Lines holding the word "give" are the ones to copy from the data below.

── Records for the task

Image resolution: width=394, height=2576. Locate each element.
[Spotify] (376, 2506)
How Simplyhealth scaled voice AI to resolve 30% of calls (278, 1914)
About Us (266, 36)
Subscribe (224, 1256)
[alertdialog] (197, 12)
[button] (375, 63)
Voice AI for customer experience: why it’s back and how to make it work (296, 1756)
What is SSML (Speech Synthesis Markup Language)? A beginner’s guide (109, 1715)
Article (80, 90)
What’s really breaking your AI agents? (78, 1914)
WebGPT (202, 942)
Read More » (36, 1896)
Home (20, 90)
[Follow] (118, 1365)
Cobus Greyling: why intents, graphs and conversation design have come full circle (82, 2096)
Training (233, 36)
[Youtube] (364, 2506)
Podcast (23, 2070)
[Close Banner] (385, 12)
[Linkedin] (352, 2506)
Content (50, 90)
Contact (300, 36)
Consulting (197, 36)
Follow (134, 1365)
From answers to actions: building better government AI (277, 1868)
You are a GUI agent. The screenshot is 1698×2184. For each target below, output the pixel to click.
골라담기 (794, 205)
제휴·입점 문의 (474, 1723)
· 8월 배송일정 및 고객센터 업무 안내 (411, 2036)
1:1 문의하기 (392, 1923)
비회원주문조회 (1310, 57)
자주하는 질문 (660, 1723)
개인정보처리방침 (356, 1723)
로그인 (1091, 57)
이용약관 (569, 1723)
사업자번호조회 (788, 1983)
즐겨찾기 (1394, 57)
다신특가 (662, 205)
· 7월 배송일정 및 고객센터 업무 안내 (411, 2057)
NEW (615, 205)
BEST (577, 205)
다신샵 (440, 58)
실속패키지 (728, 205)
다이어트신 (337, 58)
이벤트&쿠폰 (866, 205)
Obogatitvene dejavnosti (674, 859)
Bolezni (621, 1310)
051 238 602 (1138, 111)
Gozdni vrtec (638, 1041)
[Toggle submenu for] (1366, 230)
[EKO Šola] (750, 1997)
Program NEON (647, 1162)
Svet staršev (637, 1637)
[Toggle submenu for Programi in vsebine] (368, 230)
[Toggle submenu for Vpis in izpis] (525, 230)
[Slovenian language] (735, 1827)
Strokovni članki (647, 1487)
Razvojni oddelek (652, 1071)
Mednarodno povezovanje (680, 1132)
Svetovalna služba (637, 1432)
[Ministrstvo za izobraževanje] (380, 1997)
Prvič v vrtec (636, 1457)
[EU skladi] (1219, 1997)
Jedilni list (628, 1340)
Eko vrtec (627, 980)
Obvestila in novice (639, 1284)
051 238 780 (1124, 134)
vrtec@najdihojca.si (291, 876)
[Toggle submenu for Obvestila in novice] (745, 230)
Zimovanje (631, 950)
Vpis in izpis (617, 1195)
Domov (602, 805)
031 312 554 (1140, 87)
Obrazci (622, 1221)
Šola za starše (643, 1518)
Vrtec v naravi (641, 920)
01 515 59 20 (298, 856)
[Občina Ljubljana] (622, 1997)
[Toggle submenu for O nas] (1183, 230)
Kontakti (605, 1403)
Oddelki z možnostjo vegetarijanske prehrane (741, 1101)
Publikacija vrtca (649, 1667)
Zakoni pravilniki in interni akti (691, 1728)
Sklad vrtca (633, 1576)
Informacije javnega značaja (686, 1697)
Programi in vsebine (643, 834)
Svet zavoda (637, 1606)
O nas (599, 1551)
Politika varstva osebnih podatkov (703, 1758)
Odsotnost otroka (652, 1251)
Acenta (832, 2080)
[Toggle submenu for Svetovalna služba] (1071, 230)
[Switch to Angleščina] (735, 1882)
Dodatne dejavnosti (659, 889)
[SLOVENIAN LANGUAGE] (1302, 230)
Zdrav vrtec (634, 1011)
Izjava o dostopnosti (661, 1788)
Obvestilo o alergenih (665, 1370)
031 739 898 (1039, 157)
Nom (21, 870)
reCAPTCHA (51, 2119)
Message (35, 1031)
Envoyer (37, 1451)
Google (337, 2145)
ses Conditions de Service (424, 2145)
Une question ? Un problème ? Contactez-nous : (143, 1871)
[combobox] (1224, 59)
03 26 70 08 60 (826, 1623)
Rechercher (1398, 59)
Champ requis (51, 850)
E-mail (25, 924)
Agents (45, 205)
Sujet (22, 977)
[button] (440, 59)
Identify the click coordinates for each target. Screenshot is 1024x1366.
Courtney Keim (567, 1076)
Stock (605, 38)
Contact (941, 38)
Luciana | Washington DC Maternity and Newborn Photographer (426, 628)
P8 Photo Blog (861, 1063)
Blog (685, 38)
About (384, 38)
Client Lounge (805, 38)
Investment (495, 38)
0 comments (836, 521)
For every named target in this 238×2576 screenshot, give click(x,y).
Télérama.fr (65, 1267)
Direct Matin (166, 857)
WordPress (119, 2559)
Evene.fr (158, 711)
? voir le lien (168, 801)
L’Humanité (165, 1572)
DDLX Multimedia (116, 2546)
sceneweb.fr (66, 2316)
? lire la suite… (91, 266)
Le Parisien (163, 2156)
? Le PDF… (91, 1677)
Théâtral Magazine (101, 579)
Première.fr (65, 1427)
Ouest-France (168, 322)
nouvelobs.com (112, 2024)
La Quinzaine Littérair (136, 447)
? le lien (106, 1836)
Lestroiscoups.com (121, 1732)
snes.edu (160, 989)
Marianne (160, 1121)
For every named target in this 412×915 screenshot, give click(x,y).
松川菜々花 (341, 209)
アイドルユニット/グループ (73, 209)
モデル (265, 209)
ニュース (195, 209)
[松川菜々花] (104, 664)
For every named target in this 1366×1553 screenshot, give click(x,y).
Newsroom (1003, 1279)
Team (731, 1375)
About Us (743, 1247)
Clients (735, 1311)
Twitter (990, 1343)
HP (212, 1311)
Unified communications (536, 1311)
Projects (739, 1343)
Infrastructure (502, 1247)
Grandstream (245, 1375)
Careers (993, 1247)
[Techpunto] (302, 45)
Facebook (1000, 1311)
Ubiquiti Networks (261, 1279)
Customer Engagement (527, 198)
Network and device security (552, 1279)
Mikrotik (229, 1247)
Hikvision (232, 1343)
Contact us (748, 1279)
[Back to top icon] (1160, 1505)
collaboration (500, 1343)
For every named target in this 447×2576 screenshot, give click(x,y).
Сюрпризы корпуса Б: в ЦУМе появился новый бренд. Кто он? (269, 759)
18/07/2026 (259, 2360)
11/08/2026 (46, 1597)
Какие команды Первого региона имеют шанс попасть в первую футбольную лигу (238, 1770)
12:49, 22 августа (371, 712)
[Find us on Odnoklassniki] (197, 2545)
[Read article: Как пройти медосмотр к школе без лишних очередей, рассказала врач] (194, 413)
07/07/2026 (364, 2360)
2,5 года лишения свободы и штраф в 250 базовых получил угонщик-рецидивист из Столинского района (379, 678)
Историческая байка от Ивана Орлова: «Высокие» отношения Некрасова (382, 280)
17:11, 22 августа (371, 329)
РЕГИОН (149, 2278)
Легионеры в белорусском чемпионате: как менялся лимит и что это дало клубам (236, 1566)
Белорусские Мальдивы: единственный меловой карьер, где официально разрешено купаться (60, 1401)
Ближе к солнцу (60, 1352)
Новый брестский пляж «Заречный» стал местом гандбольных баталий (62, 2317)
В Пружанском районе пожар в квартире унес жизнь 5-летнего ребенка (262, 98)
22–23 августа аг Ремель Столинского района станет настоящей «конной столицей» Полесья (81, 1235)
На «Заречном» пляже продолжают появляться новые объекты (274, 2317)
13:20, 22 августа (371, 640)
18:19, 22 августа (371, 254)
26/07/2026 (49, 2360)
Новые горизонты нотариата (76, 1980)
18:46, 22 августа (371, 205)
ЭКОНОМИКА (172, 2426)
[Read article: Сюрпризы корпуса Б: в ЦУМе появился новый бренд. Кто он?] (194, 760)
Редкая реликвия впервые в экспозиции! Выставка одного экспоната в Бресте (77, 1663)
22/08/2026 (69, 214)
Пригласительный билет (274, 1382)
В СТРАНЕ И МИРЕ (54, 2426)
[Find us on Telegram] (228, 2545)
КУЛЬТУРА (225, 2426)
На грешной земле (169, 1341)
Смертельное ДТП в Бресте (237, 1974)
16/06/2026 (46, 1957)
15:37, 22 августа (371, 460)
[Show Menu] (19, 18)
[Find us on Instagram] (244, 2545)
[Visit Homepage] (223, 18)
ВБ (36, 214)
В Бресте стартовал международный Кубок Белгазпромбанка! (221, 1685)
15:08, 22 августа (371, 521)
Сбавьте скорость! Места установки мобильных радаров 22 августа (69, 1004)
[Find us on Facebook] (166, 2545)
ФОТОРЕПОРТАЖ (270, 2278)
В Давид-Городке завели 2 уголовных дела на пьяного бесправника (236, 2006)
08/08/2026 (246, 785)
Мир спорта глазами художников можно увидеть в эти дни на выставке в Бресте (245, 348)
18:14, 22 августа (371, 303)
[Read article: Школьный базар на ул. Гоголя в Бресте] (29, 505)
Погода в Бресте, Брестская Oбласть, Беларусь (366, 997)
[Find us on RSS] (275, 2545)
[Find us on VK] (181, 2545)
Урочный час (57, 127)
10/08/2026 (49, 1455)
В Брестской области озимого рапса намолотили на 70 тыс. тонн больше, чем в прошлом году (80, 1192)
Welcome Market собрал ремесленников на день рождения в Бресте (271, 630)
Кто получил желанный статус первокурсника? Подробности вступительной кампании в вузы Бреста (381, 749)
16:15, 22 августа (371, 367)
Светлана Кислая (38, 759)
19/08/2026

────

Solution to the problem:
For every named target in this 238×2576 screenshot, give click(x,y).
For every named target in this 412×915 screenshot, give click(x,y).
For every named target in this 1366×1553 screenshot, give click(x,y).
For every named target in this 447×2576 screenshot, give click(x,y).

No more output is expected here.